The law has been banned just around 40 years ago, but the Indegenous children and families' suffering is still present. Only 2008 the first formal apology has been issued by the Prime Minister Kevin Rudd. However, there is nothing much done by just a single apology. The Indigenous people are still the most disadvantaged minority in Australia, living on the margins of society.. So therefore I would like to direct y'all towards several charities and foundations, that support Indigenous communities and maintain their culture:

Indigenous Literacy Foundation
This foundation provides books and literacy resources for Indigenous kids and families in remote communites (and with Australia being one of the biggest countries with the sparsest population there are a lot!). With $140 you are able to buy a 'Book Buzz' pack for one child, but regualar donations are also possible. Also, they sell books and goods written by Indigenous children to support and encourage writing.

Reconciliation Australia
Established by the former Council for Aboriginal Reconciliation, this organisation promotes reconciliation between Indigenous Australians and non-Indigenous Australians to work for an united future.

Yothu Yindi Foundation
One of the few Indigenous-run organisations. The foundation is led by the community leaders of five regional clan groups.
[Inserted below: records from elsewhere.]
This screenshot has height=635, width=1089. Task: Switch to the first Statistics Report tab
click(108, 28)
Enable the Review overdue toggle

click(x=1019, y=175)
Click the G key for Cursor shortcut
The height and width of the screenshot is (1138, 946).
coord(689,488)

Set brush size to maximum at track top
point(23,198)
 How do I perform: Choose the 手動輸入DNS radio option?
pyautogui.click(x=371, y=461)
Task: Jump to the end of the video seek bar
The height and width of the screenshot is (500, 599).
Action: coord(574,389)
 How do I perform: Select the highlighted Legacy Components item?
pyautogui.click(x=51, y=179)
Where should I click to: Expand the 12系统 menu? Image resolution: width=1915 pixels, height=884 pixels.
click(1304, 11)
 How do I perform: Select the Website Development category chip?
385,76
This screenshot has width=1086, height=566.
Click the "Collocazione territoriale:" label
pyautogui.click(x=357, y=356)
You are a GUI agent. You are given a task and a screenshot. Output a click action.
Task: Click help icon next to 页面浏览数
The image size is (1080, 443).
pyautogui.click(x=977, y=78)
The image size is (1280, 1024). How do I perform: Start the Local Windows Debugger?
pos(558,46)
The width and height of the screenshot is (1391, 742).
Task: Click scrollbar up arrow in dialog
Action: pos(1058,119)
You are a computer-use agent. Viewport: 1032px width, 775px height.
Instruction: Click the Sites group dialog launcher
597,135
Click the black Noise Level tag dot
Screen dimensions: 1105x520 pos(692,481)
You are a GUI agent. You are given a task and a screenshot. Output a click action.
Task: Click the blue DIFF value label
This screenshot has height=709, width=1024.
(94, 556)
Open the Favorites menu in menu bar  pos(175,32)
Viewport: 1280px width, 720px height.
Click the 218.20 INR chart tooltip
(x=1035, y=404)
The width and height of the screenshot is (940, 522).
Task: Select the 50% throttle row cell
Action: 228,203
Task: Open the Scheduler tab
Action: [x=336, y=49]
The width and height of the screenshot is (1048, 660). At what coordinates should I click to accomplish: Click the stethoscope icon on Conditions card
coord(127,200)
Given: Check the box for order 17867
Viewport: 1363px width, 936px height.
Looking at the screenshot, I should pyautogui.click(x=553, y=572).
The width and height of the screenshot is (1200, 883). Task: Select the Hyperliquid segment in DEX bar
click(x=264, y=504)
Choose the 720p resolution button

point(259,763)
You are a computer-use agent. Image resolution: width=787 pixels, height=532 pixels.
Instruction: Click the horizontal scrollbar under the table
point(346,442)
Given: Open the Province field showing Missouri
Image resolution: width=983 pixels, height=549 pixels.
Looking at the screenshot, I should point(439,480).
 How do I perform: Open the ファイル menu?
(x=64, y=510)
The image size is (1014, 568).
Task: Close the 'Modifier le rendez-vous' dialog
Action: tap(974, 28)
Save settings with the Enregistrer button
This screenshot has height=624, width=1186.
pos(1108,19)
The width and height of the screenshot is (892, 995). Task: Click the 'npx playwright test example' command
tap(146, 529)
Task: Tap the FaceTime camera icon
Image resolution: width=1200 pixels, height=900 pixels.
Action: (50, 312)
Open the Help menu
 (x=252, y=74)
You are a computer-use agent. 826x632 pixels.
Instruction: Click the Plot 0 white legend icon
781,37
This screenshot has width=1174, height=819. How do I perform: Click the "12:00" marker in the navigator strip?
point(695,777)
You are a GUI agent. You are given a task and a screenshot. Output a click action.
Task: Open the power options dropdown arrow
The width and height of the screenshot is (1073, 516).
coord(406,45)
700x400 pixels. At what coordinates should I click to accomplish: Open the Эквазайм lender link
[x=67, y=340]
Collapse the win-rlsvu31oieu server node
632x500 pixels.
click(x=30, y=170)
They provide an education hub for cultural knowledge through the 'bush university'. In the summers they also held an annual 'Garma Festival of Traditional Culture' as an Indigenous cultural exchange event with its goal to bring together Indigenous and non-Indigenous Australians through youth forums, art gallery, music, film, song, dance and expo.

These are only three from many other charitable organisations. If you would like to see a longer list of organisations click here.

If this blog post did motivate you to donate for an Indigenous cause, I am happy to be the person to have led you that way. Tell me your thoughts about Australia's Indigenous people's situation!


PS: The headline 'No More Boomerang' is taken from a poem with the same title from Oodgeroo (formerly Kath Walker) depicting the sufferings of the Indigenous people through the White settlement and how it changed their lives. Look it up, it has an interesting twist at the end!